Context-Free Classification
Let me begin by describing a game of context-free classification.- Adversary chooses $q$.
- Referee generates a training set $S$ by repeating the following IID until $n$ samples are accepted:
- Choose $y = \mathrm{heads}$ with probability $q$, otherwise $y = \mathrm{tails}$.
- Player inspects training set $S$, minimizes empirical risk over $\{ \mathrm{heads}, \mathrm{tails} \}$ breaking ties via equal randomization, and reports $\hat y (S)$.
- Referee collects expected regret per example from Player, defined as \[
|2 q - 1| 1_{\hat y (S) \neq y^* (q)},
\] where \[
y^* (q) = \begin{cases}
\mathrm{heads} & \mathrm{if}\;\; q \geq \frac{1}{2} \\
\mathrm{tails} & \mathrm{otherwise}
\end{cases}.
\] In other words Player pays based upon how many more prediction mistakes Player makes on average than the best constant.
\mathrm{Pr} (\hat y \neq y^* | q; n) = \begin{cases}
\sum_{c = 0}^{\lfloor n / 2 \rfloor} {n \choose c} q^c (1 - q)^{n - c} & \mathrm{if}\;\; q \geq 1/2 \\
\sum_{c = \lfloor n / 2 \rfloor + 1}^n {n \choose c} q^c (1 - q)^{n - c} & \mathrm{if}\;\; q < 1/2
\end{cases}.
\] When $n$ is even there is an extra term corresponding to the randomization given a tie.
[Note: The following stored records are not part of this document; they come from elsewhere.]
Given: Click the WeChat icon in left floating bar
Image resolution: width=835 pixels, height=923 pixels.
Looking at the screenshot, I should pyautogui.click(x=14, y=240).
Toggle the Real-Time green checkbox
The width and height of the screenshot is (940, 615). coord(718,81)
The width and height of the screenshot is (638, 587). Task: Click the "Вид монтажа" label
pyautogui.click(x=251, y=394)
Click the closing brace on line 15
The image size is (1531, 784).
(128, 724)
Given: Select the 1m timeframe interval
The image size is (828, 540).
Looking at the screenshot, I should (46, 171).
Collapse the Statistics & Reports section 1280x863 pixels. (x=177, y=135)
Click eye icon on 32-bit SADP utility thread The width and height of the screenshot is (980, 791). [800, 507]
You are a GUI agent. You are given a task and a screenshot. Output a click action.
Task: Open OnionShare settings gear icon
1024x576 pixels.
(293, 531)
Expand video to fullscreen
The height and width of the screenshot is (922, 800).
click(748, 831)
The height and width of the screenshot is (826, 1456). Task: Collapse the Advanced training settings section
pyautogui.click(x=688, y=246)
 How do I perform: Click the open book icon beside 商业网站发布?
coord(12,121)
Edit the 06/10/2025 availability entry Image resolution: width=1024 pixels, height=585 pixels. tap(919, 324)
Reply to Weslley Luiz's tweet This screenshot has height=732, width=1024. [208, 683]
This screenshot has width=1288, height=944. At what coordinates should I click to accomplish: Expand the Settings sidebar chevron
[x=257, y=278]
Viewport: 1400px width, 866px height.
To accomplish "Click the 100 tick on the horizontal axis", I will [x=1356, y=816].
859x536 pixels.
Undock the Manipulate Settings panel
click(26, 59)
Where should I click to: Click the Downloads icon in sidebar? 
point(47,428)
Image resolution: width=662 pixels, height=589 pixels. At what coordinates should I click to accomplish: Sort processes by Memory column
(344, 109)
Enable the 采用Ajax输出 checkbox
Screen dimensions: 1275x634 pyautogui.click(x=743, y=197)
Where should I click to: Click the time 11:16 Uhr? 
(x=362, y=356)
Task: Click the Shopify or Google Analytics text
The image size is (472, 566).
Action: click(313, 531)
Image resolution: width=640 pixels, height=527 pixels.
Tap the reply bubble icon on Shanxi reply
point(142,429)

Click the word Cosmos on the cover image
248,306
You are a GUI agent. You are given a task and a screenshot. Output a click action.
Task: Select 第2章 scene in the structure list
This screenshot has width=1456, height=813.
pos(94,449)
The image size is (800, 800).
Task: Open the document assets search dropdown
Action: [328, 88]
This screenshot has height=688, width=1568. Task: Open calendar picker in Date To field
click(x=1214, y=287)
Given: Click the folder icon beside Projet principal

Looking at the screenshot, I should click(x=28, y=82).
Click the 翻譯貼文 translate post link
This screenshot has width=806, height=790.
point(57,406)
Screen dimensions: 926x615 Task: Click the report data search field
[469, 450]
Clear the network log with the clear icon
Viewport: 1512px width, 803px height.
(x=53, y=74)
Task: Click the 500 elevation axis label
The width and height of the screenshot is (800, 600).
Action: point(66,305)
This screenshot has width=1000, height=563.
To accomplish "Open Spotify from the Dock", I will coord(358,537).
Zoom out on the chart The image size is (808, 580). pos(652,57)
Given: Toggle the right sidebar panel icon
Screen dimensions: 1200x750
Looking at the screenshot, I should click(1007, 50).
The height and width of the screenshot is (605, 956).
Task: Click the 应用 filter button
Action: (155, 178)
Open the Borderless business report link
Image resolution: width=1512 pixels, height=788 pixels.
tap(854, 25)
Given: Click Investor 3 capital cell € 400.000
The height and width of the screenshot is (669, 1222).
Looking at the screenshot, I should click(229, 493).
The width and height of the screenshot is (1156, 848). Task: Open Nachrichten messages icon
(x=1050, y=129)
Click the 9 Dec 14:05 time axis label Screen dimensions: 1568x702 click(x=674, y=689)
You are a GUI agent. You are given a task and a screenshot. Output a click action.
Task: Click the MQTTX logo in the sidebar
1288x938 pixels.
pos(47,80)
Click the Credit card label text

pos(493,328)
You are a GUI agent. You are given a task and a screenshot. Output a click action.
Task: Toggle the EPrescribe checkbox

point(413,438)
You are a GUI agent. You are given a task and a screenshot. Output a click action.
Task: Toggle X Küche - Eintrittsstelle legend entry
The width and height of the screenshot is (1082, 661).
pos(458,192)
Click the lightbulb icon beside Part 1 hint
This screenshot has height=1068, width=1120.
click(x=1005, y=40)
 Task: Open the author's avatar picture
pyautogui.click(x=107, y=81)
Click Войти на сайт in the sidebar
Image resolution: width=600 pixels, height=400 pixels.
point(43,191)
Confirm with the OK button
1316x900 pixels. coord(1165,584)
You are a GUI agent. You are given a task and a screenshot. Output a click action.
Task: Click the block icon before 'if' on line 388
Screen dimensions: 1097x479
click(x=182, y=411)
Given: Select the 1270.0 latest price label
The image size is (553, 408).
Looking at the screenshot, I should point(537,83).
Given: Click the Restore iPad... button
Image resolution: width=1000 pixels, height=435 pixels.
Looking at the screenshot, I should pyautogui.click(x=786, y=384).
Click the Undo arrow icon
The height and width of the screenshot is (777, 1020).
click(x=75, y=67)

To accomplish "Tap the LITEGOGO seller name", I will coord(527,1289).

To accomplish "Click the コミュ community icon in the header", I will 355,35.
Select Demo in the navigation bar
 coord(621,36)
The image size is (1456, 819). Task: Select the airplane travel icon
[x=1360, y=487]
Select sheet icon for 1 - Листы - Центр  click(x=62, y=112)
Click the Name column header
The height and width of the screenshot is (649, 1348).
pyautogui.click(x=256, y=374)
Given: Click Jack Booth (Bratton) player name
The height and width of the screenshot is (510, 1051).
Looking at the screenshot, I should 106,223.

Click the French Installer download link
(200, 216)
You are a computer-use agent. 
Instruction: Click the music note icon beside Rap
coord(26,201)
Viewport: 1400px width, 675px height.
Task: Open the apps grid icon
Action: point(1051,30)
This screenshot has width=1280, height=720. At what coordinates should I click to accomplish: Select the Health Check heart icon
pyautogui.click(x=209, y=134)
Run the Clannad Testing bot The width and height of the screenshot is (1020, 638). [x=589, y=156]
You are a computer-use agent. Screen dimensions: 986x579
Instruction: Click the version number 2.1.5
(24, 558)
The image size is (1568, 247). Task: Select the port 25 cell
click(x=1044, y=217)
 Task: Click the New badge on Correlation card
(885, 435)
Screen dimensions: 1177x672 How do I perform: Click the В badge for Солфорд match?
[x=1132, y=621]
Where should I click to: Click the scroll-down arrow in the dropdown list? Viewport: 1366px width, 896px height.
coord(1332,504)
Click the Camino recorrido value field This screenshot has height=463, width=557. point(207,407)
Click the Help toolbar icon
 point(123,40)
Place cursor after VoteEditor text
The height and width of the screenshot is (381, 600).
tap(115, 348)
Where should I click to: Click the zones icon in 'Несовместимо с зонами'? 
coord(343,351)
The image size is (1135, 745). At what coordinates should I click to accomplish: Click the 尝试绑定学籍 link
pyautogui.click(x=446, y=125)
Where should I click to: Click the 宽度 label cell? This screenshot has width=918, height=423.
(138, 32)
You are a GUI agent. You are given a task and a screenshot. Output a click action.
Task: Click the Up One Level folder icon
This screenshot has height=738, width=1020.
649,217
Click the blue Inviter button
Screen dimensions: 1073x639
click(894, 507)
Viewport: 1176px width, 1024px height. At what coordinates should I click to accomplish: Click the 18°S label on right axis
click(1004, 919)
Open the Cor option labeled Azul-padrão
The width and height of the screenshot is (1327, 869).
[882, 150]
The probability of Player making a mistake is maximized as $q \to 1/2$, however the expected regret is proportional to $|2 q - 1|$; therefore optimal play for the Adversary is to choose an intermediate $q$. For $n = 21$ it looks like the following,
As $n$ increases, the Adversary's best plays move towards $q = 1/2$, and the value of the game to the Adversary decreases.
Importance-Weighted Context Free Classification
Now consider what happens when the Player decides to subsample heads in the training data and then minimize importance-weighted empirical risk. Just to be clear, the game is as follows:- Player chooses a heads subsampling rate $w$.
- Adversary chooses $q$.
- Referee generates a training set $S$ by repeating the following IID until $n$ samples are accepted:
- Choose $y = \mathrm{heads}$ with probability $q$, otherwise $y = \mathrm{tails}$.
- If $y = \mathrm{heads}$, reject sample with probability $w$.
- Player inspects training set $S$, minimizes importance-weighted empirical risk over $\{ \mathrm{heads}, \mathrm{tails} \}$ breaking ties via equal randomization, and reports $\hat y (S)$.
- Referee collects expected regret per example from Player (as above).
What Theory Suggests
Subsampling has two effects. The first is to change the probability of heads in the training set to \[\tilde q (q, w) = \frac{q w}{1 - q + q w}.
\] The second is to change the number of counts required to guess heads from $n / 2$ to $n w / (1 + w)$.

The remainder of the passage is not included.